= 提供された文章 =
◇ ◇ ◇ ◇ ◇ ◇ ◇

自然な低音を目指し、空気バネは緩めの密閉箱とする(Qtcの目標値は0.5)。MidとTW(Tweeter)はWF(Woofer)の影響を受けないようにサブボックスに収める。バッフルステップによる中低音域のレベルダウンは通常アナログネットワークで補正(高音域を6dBレベルダウン)するが、今回はバッフル幅を広くし、バッフルステップが発生する周波数をWFとMidのクロスオーバー周波数とすることでその影響を回避する。バッフル幅を広げることで点音源からははずれるが、それに関しては妥協する。TWとMidドライバーはフラッシュマウント(バッフル面とツライチにすること)することでエッジディフラクションを避ける。バッフルの角におけるエッジディフラクションは、後付けのパーツで対策する予定である。
ドライバーの選定
振動板にセラミックを使用するAccutonのTWとMidを採用した。AccutonのWFには、振動板にセラミックを使用したモデルとサンドイッチ構造(ハニカムコアをケブラー素材で挟み込んだもの)のモデルがある。セラミック振動板のモデルはMid-Bass用なので、サンドイッチ構造の振動板を使用したWFを採用した。Sub- WFに関してはAccutonに製品が無いため、口径25cmで硬いコーン紙を採用し密閉で使いやすいものを探し、DAYTON AUDIOのドライバーを採用した。
TW: Accuton C25-6-158 (2.5cm CERAMIC TWEETER)
Mid: Accuton C90-6-724 (9cm CERAMIC MIDRANGE)
WF: Accuton S220-6-222 (20cm SANDWICH BASS)
Sub-WF: DAYTON Audio Rss265hf-4 (25cm Subwoofer)
箱の設計
箱の寸法:W:400, H:490, D:272
WFの容量:27.6L、Qtc:0.54(仕様書では、容量が25.0LでQtcが0.50)
α=Vas/Vb=89.68L/27.6L=3.25,
Qtc=Qts*root(α+1)=0.26*2.06=0.54
Fc=Fs*root(α+1)=25*2.06=51.5HzMidの容量:6.9L
バッフル幅400mmの場合、バッフルステップ周波数:425Hz(340000/(400x2)=425Hz)
18mmロシアンバーチ合板(4x8)を使用する
メンテナンス用としてリアバッフルにWFとMidにそれぞれ10cm穴を用意する
製作
板材はTetsuya Japanのロシアンバーチ4x6サイズを使用した。カットと丸穴あけも依頼した。塗装はOSMO COLORのEXTRA CLEAR。箱の重量は11.4kg、ドライバーも含めたスピーカーの重量は25kg。

◇ ◇ ◇ ◇ ◇ ◇ ◇

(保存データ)

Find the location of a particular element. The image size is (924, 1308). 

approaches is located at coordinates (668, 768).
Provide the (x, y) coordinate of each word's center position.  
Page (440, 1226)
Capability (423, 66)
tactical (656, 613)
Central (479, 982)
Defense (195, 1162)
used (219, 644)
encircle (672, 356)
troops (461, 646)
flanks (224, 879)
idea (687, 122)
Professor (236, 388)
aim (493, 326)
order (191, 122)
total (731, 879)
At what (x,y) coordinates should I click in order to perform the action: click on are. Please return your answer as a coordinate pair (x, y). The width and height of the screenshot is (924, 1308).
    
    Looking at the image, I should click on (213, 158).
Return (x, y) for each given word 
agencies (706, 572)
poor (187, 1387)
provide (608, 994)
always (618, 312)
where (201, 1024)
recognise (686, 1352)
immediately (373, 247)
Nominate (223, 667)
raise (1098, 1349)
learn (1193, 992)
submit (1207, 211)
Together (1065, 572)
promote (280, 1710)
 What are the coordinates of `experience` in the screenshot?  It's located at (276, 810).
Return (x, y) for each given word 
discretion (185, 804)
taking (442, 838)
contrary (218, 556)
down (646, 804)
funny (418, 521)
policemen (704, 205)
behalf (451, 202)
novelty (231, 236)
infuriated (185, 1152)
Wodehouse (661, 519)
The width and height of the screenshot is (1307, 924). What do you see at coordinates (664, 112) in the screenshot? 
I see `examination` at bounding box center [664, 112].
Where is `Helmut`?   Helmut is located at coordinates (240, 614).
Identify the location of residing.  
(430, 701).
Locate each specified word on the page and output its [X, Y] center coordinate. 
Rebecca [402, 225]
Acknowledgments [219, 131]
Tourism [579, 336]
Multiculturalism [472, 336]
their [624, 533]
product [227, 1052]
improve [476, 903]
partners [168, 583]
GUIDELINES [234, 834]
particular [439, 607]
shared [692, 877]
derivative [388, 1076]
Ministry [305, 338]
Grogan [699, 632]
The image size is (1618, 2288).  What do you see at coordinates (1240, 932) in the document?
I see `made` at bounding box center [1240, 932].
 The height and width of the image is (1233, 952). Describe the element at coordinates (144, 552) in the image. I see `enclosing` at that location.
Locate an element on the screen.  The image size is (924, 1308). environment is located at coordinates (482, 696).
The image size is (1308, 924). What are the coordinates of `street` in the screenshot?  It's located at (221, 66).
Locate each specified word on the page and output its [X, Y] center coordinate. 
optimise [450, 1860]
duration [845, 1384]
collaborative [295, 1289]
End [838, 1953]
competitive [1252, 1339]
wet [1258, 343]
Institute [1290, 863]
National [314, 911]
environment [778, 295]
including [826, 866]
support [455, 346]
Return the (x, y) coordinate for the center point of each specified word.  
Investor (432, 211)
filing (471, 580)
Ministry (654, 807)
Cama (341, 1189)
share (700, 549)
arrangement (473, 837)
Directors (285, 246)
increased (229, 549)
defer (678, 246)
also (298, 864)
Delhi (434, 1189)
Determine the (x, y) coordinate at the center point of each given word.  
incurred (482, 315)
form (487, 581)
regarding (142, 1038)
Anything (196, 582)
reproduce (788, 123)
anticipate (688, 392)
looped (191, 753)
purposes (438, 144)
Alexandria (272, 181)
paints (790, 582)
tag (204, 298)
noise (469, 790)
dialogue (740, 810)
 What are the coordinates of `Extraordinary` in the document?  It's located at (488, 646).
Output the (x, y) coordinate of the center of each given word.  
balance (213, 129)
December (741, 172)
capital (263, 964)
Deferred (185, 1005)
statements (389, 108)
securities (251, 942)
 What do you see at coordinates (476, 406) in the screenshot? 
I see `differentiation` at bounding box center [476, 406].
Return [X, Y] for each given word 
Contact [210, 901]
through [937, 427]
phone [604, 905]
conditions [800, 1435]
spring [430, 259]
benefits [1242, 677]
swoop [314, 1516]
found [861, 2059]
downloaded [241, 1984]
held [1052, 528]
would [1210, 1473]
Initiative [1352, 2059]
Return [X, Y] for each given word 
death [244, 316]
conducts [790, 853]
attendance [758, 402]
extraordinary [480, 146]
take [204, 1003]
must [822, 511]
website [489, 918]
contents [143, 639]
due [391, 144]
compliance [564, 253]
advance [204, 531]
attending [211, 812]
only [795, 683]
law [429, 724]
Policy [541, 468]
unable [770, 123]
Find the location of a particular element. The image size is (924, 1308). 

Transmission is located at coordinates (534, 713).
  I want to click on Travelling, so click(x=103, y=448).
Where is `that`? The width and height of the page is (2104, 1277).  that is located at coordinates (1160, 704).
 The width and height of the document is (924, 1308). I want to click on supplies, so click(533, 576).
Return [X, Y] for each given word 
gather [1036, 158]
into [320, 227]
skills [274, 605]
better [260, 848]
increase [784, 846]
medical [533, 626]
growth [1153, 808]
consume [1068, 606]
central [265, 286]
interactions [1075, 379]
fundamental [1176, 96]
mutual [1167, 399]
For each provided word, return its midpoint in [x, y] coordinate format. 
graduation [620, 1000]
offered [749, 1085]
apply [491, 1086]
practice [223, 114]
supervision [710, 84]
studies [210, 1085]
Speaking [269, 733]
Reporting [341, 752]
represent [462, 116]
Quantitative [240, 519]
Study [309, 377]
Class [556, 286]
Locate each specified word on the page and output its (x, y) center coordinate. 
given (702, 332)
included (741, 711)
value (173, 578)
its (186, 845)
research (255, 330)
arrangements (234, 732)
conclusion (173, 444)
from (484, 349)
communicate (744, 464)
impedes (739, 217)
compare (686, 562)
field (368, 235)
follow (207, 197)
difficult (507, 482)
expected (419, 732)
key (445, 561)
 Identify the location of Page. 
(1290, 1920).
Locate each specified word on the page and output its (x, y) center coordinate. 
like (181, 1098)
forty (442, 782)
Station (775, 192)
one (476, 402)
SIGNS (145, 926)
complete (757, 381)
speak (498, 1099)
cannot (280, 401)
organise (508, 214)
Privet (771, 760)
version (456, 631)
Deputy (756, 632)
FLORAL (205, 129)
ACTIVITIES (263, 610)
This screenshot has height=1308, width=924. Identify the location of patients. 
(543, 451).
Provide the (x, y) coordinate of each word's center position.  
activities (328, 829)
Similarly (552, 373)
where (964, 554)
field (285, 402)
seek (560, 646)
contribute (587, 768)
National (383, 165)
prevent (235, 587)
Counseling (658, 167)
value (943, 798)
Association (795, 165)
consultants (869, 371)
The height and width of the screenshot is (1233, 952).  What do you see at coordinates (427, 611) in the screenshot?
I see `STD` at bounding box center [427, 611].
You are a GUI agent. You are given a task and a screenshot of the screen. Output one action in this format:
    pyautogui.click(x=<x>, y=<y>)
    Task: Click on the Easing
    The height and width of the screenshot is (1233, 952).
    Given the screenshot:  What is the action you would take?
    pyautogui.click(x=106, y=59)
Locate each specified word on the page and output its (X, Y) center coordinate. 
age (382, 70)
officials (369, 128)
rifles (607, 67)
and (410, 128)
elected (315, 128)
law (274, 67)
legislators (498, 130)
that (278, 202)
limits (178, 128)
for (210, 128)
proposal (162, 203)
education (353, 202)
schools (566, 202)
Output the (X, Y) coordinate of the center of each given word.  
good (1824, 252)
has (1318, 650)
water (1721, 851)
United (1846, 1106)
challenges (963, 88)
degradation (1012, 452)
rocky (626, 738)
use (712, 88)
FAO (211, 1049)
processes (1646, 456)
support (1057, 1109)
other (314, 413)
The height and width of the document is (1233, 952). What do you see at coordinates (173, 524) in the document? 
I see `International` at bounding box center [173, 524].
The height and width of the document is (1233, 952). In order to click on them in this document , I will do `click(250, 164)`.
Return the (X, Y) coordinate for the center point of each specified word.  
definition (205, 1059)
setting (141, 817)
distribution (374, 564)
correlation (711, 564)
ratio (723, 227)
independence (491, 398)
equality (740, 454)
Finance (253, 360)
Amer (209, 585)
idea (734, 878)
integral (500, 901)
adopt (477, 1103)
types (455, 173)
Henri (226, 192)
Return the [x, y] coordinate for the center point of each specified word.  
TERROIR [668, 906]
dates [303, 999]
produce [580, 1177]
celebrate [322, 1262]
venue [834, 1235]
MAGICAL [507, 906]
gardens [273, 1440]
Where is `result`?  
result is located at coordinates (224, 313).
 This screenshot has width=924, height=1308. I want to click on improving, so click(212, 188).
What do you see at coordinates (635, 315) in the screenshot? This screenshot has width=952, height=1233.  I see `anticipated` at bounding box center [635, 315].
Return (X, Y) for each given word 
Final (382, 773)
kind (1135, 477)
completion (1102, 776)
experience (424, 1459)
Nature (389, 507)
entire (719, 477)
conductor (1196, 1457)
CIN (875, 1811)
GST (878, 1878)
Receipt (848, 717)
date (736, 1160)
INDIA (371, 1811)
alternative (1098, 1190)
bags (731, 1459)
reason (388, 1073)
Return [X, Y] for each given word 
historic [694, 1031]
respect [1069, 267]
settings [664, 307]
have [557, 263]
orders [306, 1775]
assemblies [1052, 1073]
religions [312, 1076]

◇ ◇ ◇ ◇ ◇ ◇ ◇

= 必須タスク =
(a) スピーカー製作の文章によると、ドライバーを含めたスピーカーの重量は何kgですか。
(b) スピーカー製作の文章を、最後の文の後から書き継いでください。

= タスクの結果 =
(a) 25kgです。

(b)
スピーカー端子はPAで標準的に使用されているノイトリックス製スピコン(NL4MPR)を採用した。通常のネジ式スピーカー端子はケーブルの振動ですぐに緩んでしまう。バナナ端子はしっかり固定できるが、そのため抜き差しが大変である。スピコンはロック機能があり、力をかけずに確実に接続できる。また2回路(4接点)対応なので、TW, MidとWF, Sub-WFは異なる回路を利用することで、誤接続時のTW, Midの保護となる。
クロスオーバー
各ドライバーのメーカースペックは以下のとおりである。
TW: Accuton C25-6-158, 2000Hz~
Mid: Accuton C90-6-724, 150Hz~6000Hz
WF: Accuton S220-6-222, 30~1,000Hz
Sub-WF: DAYTON Audio Rss265hf-4, 22Hz~1,000Hz
歪率やSPL(Sound Pressure Level)の特性を参考にし、ヒアリングでの確認も含めてクロスオーバー周波数は以下の通りに決定した。WFのlow cutはサブソニックフィルターである。TW-Mid-WF間のslopeは現在-96dBであるが、今後-24dBや -48dBも試してみたい。
TW - Mid間: 3200Hz -96dB
Mid - WF間: 400Hz -96dB
WFのlow cut: 20Hz -12dB
Sub-WFのhigh cut: 60Hz -96dB
ドライバーの位相合わせはデジタルチャンネルデバイダー(Accuphase DF-75)のdelay機能を利用した。Midを逆相接続し、クロスオーバー周波数(400Hz, 3200Hz)でのSPLのディップ(reverse null)が最大になるようdelay値を設定した。Sub-WFのdelayは今後調整が必要である。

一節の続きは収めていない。